How To Make Criticism Work For You

February 20, 2024by GHC Team0

It may seem counter-intuitive, but sometimes a critique can be the most impactful thing someone can offer you. It all comes down to what you decide to do with it. If you’d like to discover how to make criticism work for you, rather than derail you, read on.

Create Distance
When someone says something critical about you, you have some choices to make. Of these choices, one of the most significant is whether or not you choose to be offended.

The stoic philosopher Epictetus said this on the subject, “If someone in the street were entrusted with your body, you would be furious. Yet you entrust your mind to anyone around who happens to insult you and allow it to be troubled and confused. Aren’t you ashamed of that?”[1]

In other words, don’t fall into the trap of allowing the opinions of others to control your emotions and take charge of your mind. By recognizing that someone’s thoughts about you only have the significance you afford them, you can decide how you will feel, and you see the foolishness of letting other people’s words control you.

This recognition creates distance between what is said and your sense of self-worth, a powerful tool to assist you in navigating snares of modern life such as the attention economy and cancel culture.

Let Life Be Your Teacher
Choosing to learn from each experience you have is profoundly empowering. You don’t have to agree with people or even think they’re intelligent. The important thing is that you can garner lessons from everything you encounter in life.

When someone criticizes you, it’s a great opportunity. Since you’ve already chosen to create distance and not allow words to offend you, you now have the chance to scan over what was said and see if there’s anything useful there. You’re ready to learn and grow if possible, transforming the encounter from a trial to a win.

Embrace The Process
Sometimes a little humility goes a long way. When we acknowledge that we’re all works in progress, it doesn’t hurt so much to encounter criticism. Instead of feeling embarrassed or belittled, you can figure out how the observation might pave the way for improvement. After all, a lack of growth often leads to stagnation, so we should embrace the process, relishing opportunities to break the mold and move forward.

Criticism Can Cultivate Creativity
Sometimes hearing what is wrong with something you’ve done can pave the way for innovation. For example, when someone presents you with issues in a proposal you present, or holes in a story you’ve written, it can reveal new ideas that were previously obscured from your view. This expanded vision is a part of how collaboration works, making more minds better than one.

According to Harvard Business Review, there’s a sweet spot in criticism that recognizes the flaws in something without throwing the baby out with the bathwater. They refer to this process as “yes, but, and.” In this scenario, the “yes, but” portion presents the issue with a presented idea, while the “and” portion presents potential solutions.[2]

By approaching a discussion this way, the critique becomes an invaluable method for creating novel solutions without disregarding a person’s initial concept.

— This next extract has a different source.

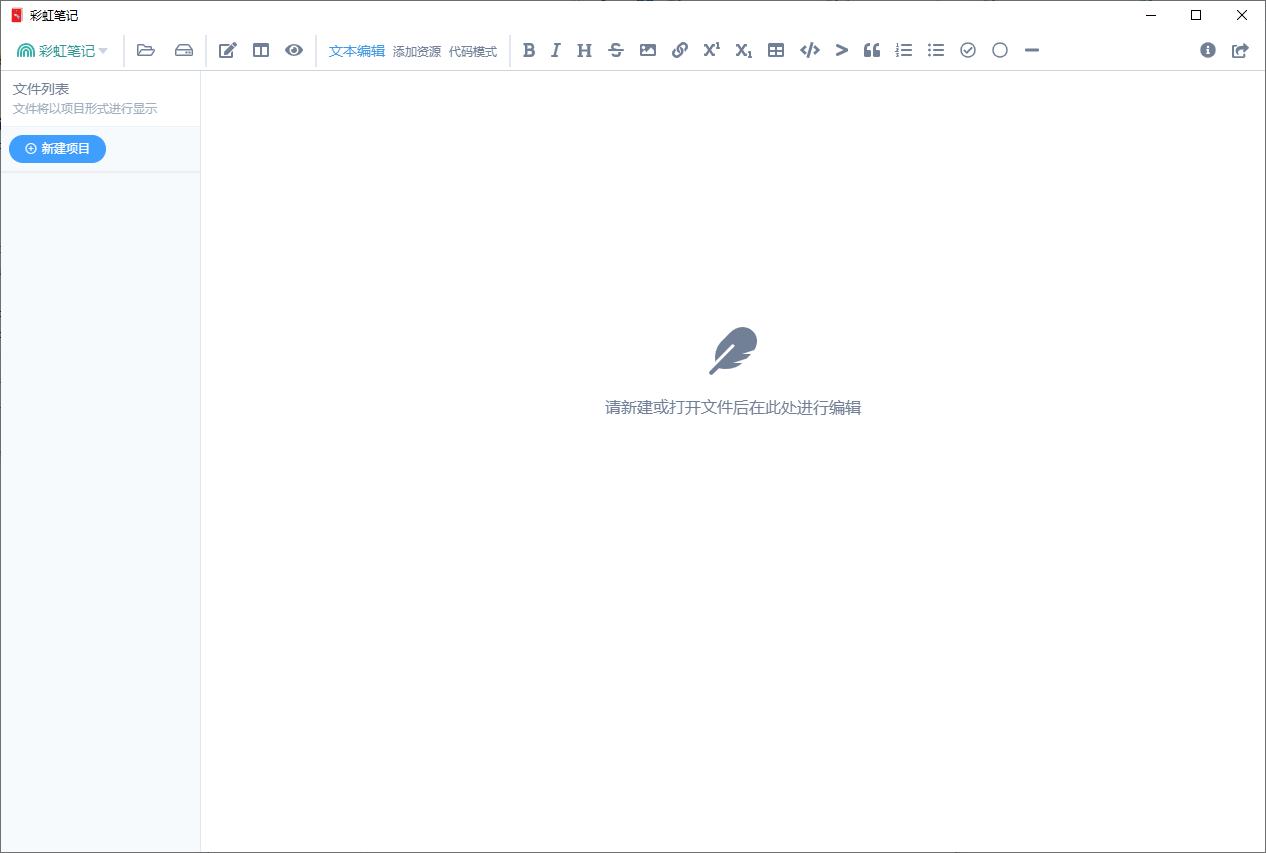Apply superscript formatting
1266x853 pixels.
pos(711,50)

As with many encounters, showing regard for other people’s feelings and perspectives while giving constructive criticism makes for more thorough communication and better outcomes.

Final Thoughts
It isn’t all bad to be criticized, even when the critic has questionable intentions. When we choose to analyze a person’s words, scan them for utility, and refuse to take them personally, we will always learn from the encounter. The freedom from releasing the perception of insult paves the way for vast personal improvement while removing potential suffering.

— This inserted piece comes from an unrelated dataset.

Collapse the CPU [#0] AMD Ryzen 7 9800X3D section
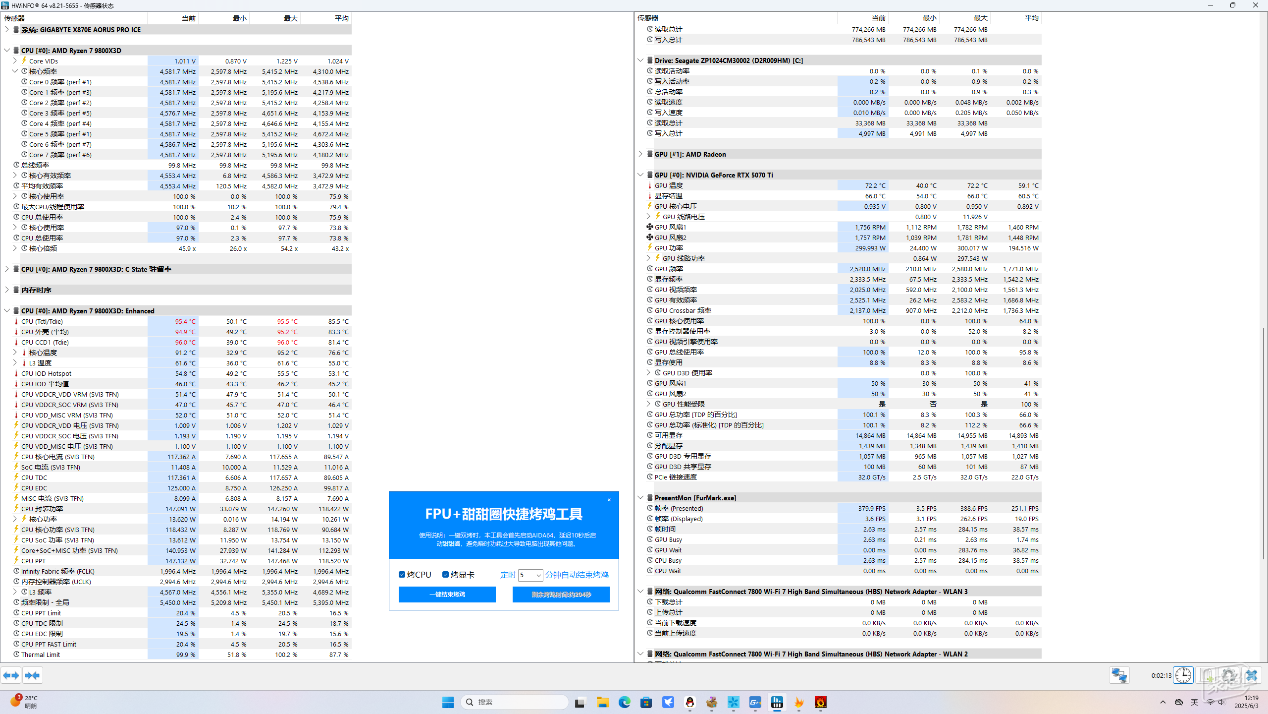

The benefits of criticism are amplified when it is used constructively amongst respectful individuals. In this ideal scenario, you will be encouraged to elevate your ideas and hone your skills, while being free from personal attack. Thus, being amongst good company is another potent way to make criticism work for you.

References:
Salomon, Albert, editor. The Enchiridion. Translated by Thomas Wentworth Higginson, Bobbs-Merrill, 1955. Accessed 19 October 2022.